もちろん「日残りて、昏るるに未だ遠し」という意味合いです。

想い出の風景 ベンガラの町・吹屋 岡山県

2019-08-23 | 山陽
 岡山県高梁(たかはし)市吹屋(ふきや)の重要伝統的建造物群保存地区です。
 吹屋は江戸時代以降、銅山とベンガラで栄えた町です。
 銅山は特に大正時代には、わが国三大銅山のひとつに数えられるほどの盛況ぶりでした。
 その銅鉱石ともに硫化鉄鉱石が産出し、それを原料とするベンガラが盛んに生産されました。
 ベンガラは防腐塗料や陶磁器の絵付けに使われる赤色顔料のことで、吹屋のベンガラは特に質がよく、重宝されました。
 なお、ベンガラとは、江戸時代にインドのベンガル地方で産したものが輸入されたことから、そう呼ばれています。
 吹屋は銅山とベンガラ製造で栄えた歴史的な町並みが見事に保存されています。
 私は1993年に来て以来、2度目です。

①吹屋の町並み。
 瓦は赤褐色の石州瓦、壁にもベンガラを混ぜた赤壁が使われていたり、格子戸などもベンガラが塗られていて、赤い独特な町並みが形成されている。
 初めてここへ来た時は本当に驚いた。
 中国地方の山中に突如現れた奇跡の町並みと思った。
 今から20数年ほど前、福島県の大内宿へ早朝行った時も同じような感慨を覚えた。「まだ、日本にこんなところがあるのか」と。
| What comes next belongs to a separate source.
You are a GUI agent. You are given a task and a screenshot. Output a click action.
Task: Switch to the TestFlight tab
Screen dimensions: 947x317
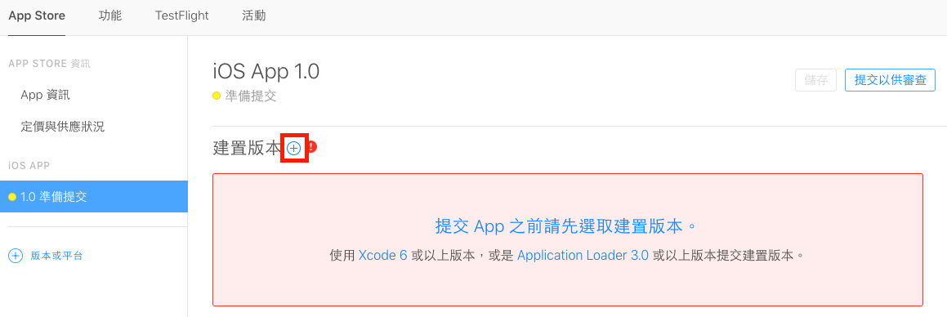[181, 16]
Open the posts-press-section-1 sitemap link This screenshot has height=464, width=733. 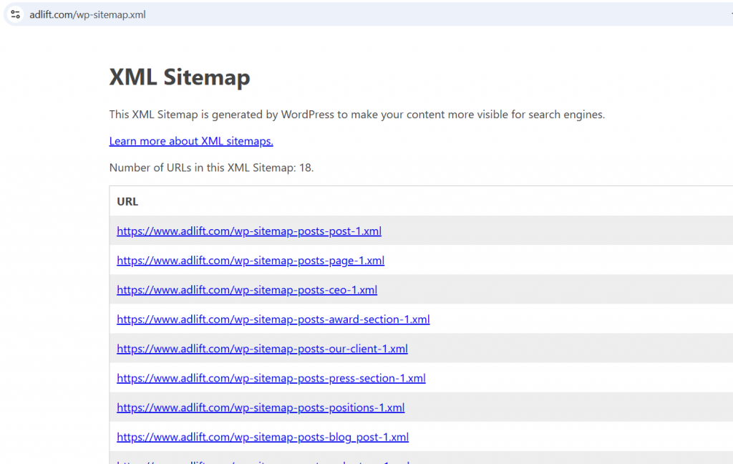pos(271,377)
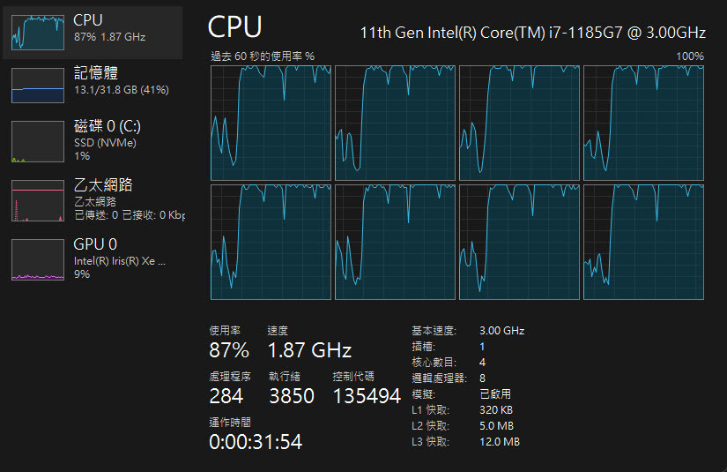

⑥硫化鉄鉱石が原料などというと有害物質と思われそうだが、様々な処理を経て人体に無害で安全であり、耐水性、防腐性、防虫性などにすぐれている。
 ベンガラを使った土産物も見られた。


⑦もちろん、ベンガラ色だけでなく、銅とベンガラで得た富により、白壁や凝った意匠の建物も多い。





⑨このベンガラ色の町並みには、郵便屋さんの赤いバイクがよく似合う。


⑩ここへ来る前に、寄ってきた広兼邸。
 江戸時代末期に銅とベンガラで巨万の富を得、この城塞のような豪邸を築いた。
 あいにく改修中で内部には入れなかった。
 映画「八つ墓村」のロケに使われたらしい。